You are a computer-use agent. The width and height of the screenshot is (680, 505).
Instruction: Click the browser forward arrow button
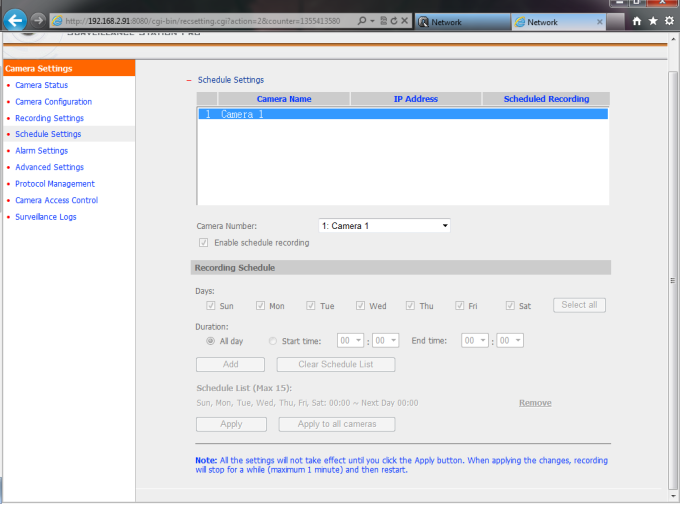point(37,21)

----------------

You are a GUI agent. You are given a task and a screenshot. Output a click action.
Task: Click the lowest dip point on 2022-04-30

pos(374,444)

----------------

Problem requirements: Rewrite the entries starting at the line that has "You are a computer-use" and ending after the line that has "point(37,21)", changing "forward arrow" to "back arrow" and keeping the rest the same. Leave the pictures out of your answer.

Response:
You are a computer-use agent. The width and height of the screenshot is (680, 505).
Instruction: Click the browser back arrow button
point(37,21)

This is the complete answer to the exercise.